A Cloud Browser is a browser running and executing on a server. This document describes the concepts and architecture for the Cloud Browser using use cases and requirements.

This is an Interest Group Note from the Cloud Browser Task Force. The Cloud Browser Task Force is part of the Media and Entertainment Interest Group. It has no official standing of any kind and does not represent the support or consensus of any standard organisations or contributor.


The web becomes feature-rich. Media capturing, web workers, and many other features ensure an engaging experience. Increasing features impacts hardware resources usage. Not all features work on a resource-constrained device. An application will use features depending on the device capabilities. Managing all those device differences is complex. This is especially true for devices used in the media and entertainment industry. Devices in this industry have a longevity and are resource-constrained. A typical example is a set-top-box which has a lifespan of 8 years. Furthermore, updating those devices are discouraged because of the risk a device will fail. Consequently, it is limited in web features. Compared with a desktop computer or mobile phone the web experience is very different.

Content providers would like to provide the same experience to all devices. There are numerous reasons such as: they would not have to discriminate their uses based on the device; branding and communications are only needed for one experience; implementation and design are easier without having to deal with a variety of experiences. However, providing the same experience to a variety of devices is difficult.

The industry is shifting to another approach. Leading content providers will not use a general purpose web browser anymore; instead, they will use a constrained, customised, web browser. Some will constrain to a subset of the web specifications. Some will constrain to their own proprietary language. Others will constrain to a (native) javascript framework. Their approach assures (near) the same experience on each device.

Several web browser on a single device is not desirable. The device will only be able to handle a few. Each web browser will add burden to the hardware resources. This limits the set of possible applications on a device. Furthermore, the end user will lose the coherent experience from a general purpose web browser. Moving to different web browsers will slightly change the experience. It may use other page transitions or use other key shortcuts. Likewise, each web browser needs to be configured independently. For example enabling an accessibility feature needs to be done per web browser. Also, web developers will find it harder to develop for multiple browsers with their own constrains such-as javascript only. The authoring complexity will be moved from device diversity to language diversity.

Cloud Browser addresses these issues by putting the browser into a powerful server, or cloud. The execution is shifted to the cloud, where the user interface is rendered and send to the Client Device. The main purpose of the client device is presenting the user interface to the end user. This solution makes it possible to provide a uniform experience for a large range of devices. Furthermore, it reduces the need for resource intensive processing on the client device and helps to deploy new browser technologies faster.

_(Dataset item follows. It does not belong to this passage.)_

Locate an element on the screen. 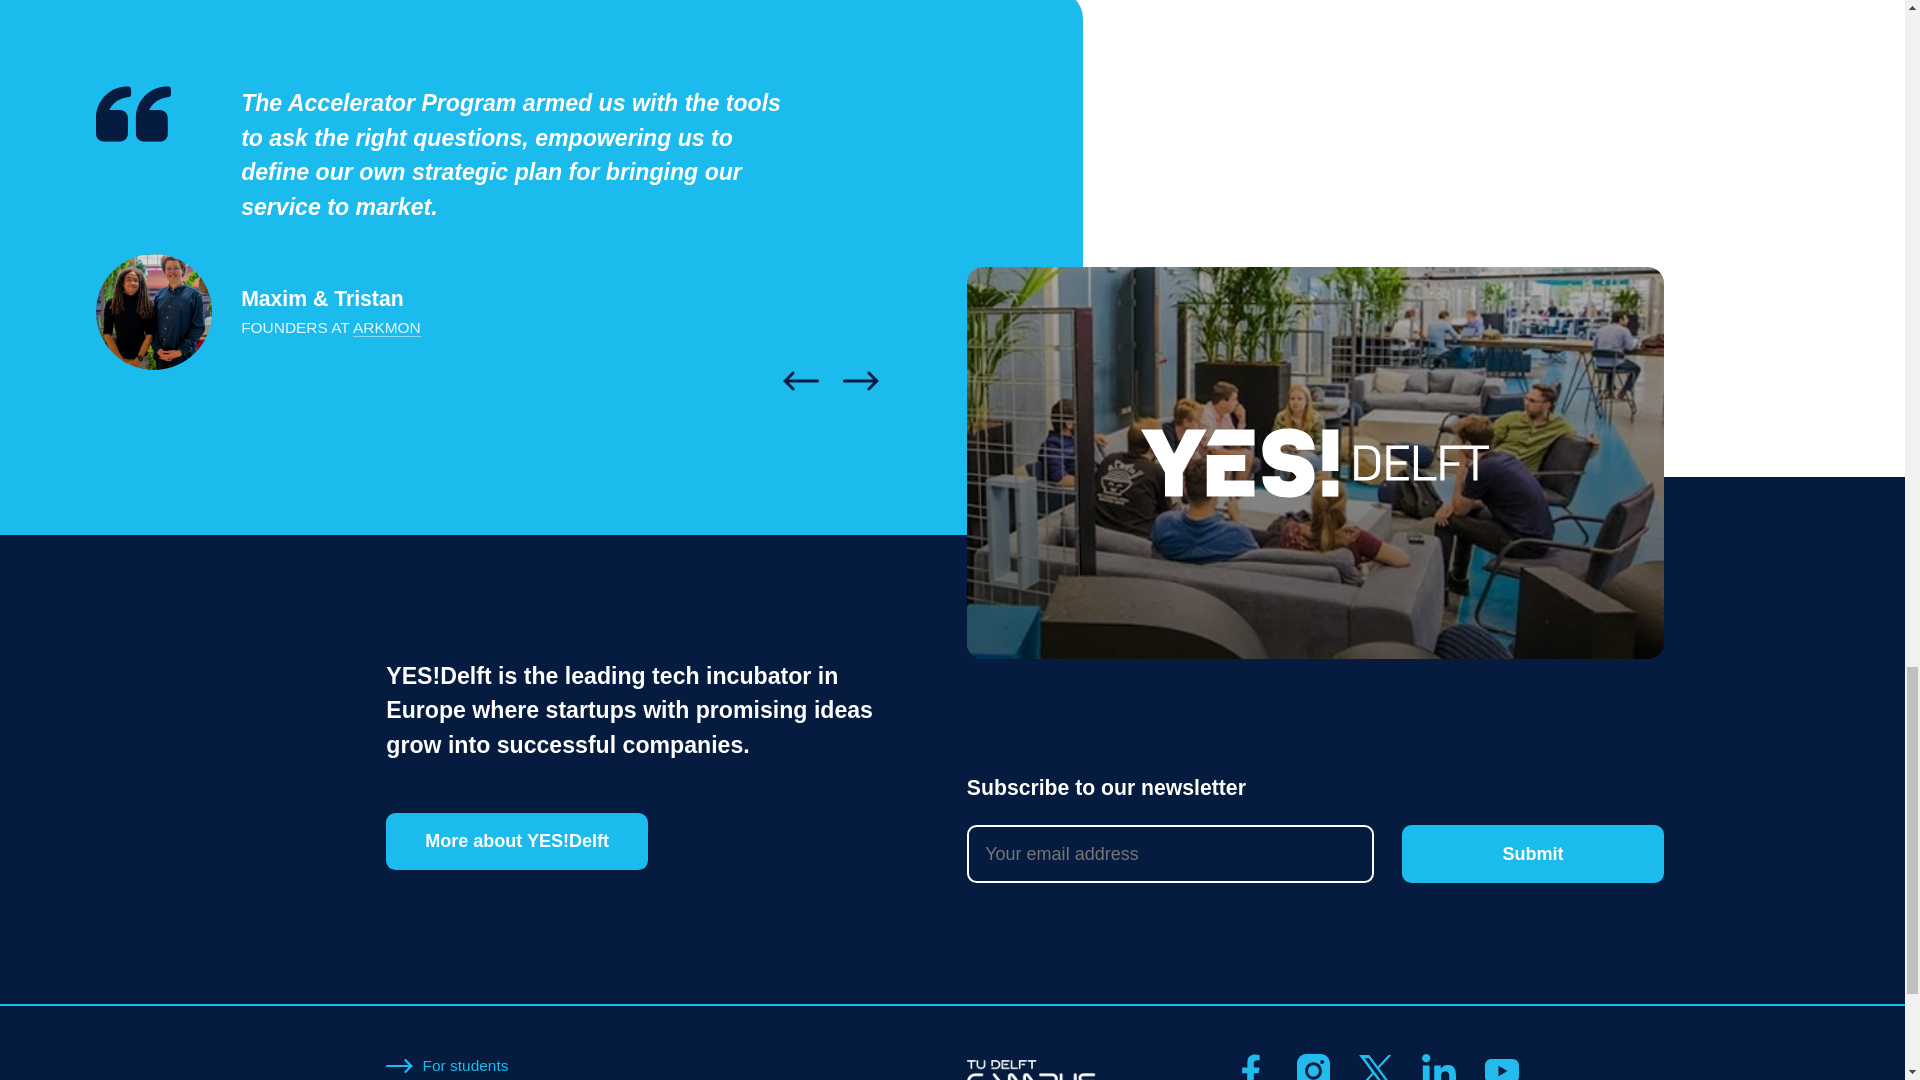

Providing the web technology to a non-internet infrastructure is difficult. The Cloud Browser is agnostic to infrastructures. The Cloud Browser is terminated in the cloud and is able to use any infrastructure to the client. A typical example is a broadcast infrastructure where the client is not able to connect to a web server.

A great number of users experiencing the Cloud Browser Technology today. The technology is based on the foundation of the World Wide Web. However, there are differences with the World Wide Web traditional (client-server) model. This causes incompatibilities. The Cloud Browser Task Force will explorer this—as a joined effort between a variety of stakeholders. The task force provides requirements, use cases and a formalised architecture of a Cloud Browser Technology. This group note is the result and will be used for further standardisation on the Cloud Browser Technology.

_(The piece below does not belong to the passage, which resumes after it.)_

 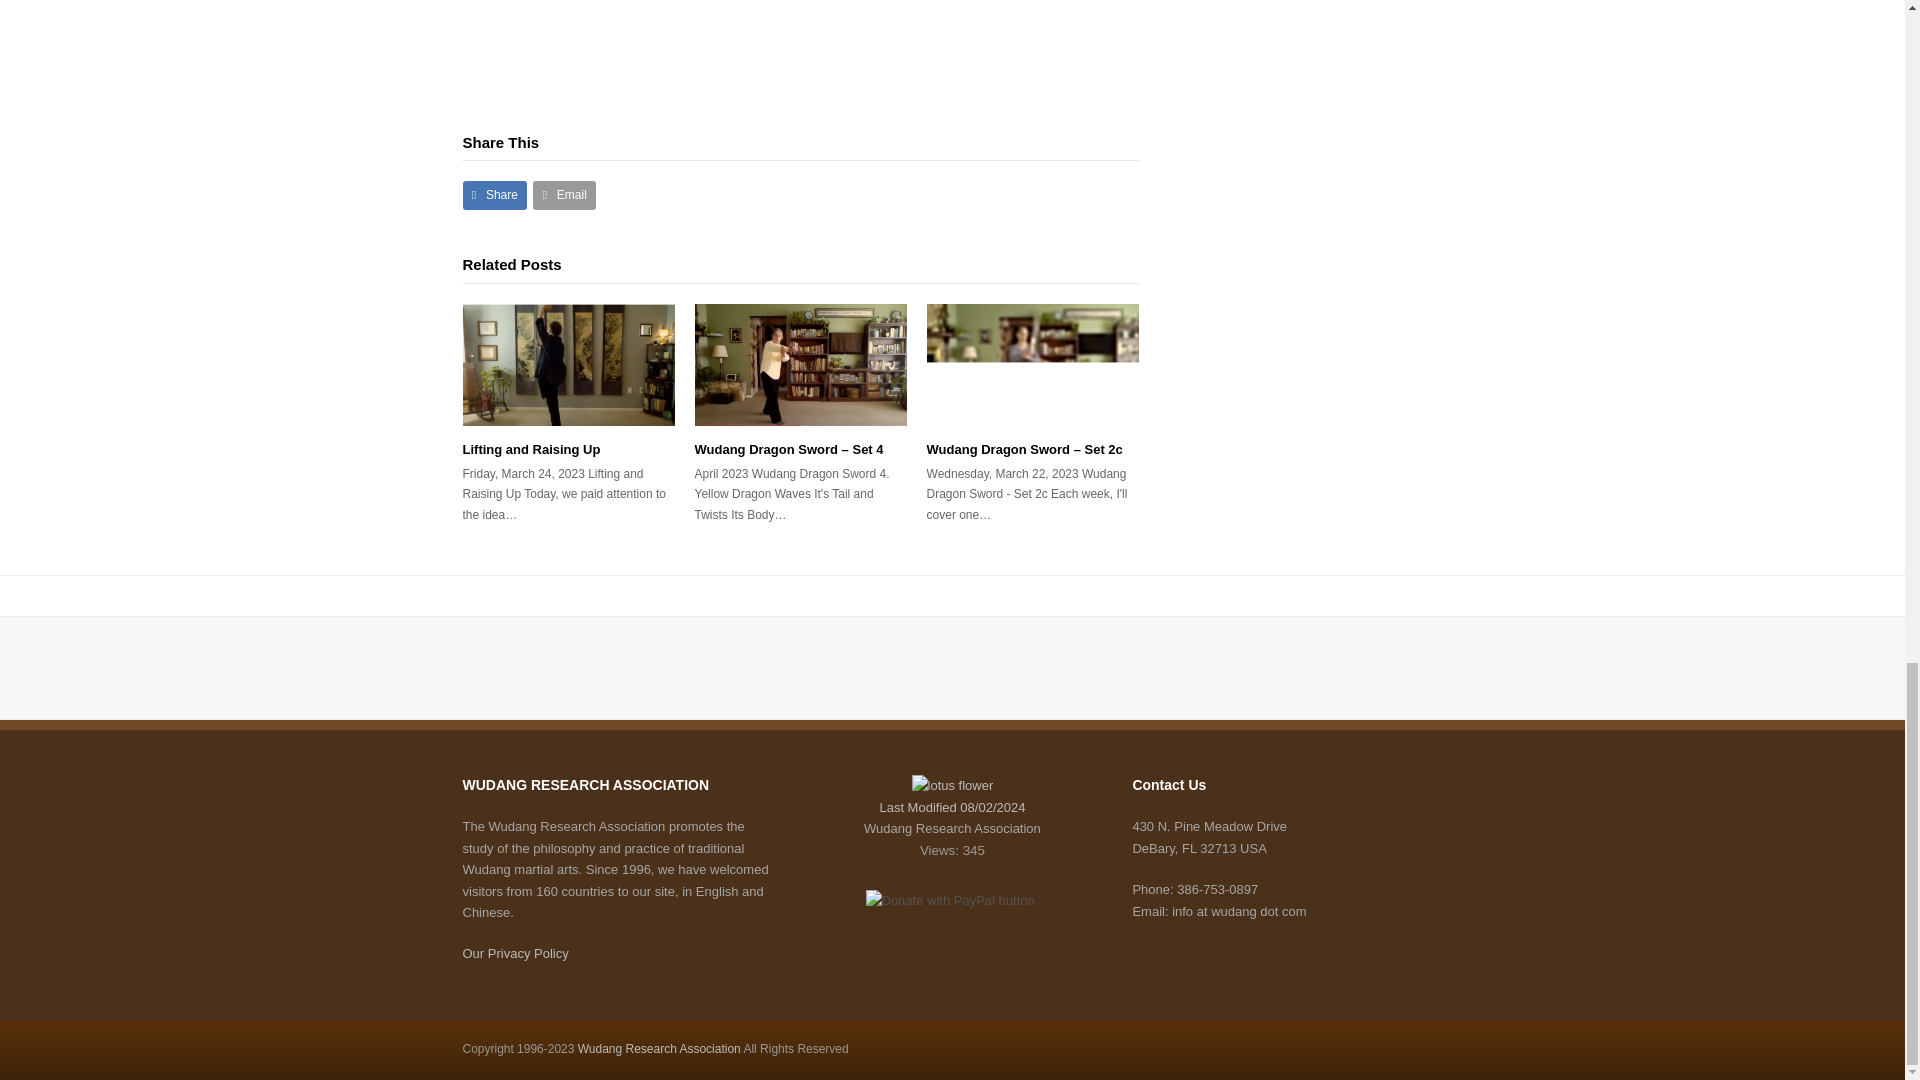 What do you see at coordinates (568, 364) in the screenshot?
I see `Lifting and Raising Up` at bounding box center [568, 364].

Cloud Browser compared to a local browser

Most people are familiar with local browsers. A content server serves resources such as HTML, Javascript, and media. The local browser requests the resources and makes the User Interface perceivable for the end-user. The local browser operates in the operating system. Starting and stopping the browser is the responsibility of the operating system. In addition, it provides hardware functionality such as keyboard inputs. A Cloud Browser differ in various aspects:

Cloud Browser compared with a split browser

A split browser, or transformation proxy, transform the content to the most appropriate format for the client device. The Cloud Browser is comparable but different.

Cloud Browser compared with a thin/fat paradigm

In a thin/fat paradigm, all processing is done on the server and the user interface is provided to a thin- or zero-client. Cloud Browser is very comparable but has three key differences:


Cloud Browser Client
Program which communicates with the orchestration.
Client Device
Actual hardware which is running the cloud browser client.
Cloud Browser
Web browser terminated in the Orchestration.
Server which abstracts functionality and manages sessions for the cloud browser.
Media Server
A generalised term for an infrastructure which provide various media streams such as VoD, linear broadcast and even a local pvr.
Graphics Library
A library responsible for rendering graphics to the end-user.
Out-of-band media
The Media server deliver its media to the Cloud Browser Client directly—without going through the Orchestration.
Web Application
A software program running in a web browser.
Cloud Browser Server
The host for the Orchestration is called the Cloud Browser Server
Transformation Proxy
Transformation proxies alter requests sent by web browser to servers and responses returned by servers so that the appearance, structure or control flow of Web applications are modified.
User Interface
The User Interface represents the part where the end-user could interact. Typically this is the Graphical user interface on a Client Device display—but could have any other form as-well.


The following section provides the Cloud Browser Architecture. The goal is a consistent architecture between Cloud Browser vendors.

Client Device

A Client Device is an apparatus which presenting—or delegating—the User Interface. To be operable a connected to a network is required. A Client Device can be A Set-Top-Box. A Client Device can be a mobile phone. A Client Device can even be a smart watch. Provided, a Cloud Browser Client is available.

Cloud Browser Client

In a Cloud Browser solution, the execution is done in the cloud; the result is sent to the Cloud Browser Client. This Cloud Browser Client is only responsible for showing the user interface and providing essential information such as keystrokes. The latter is depending on the infrastructure.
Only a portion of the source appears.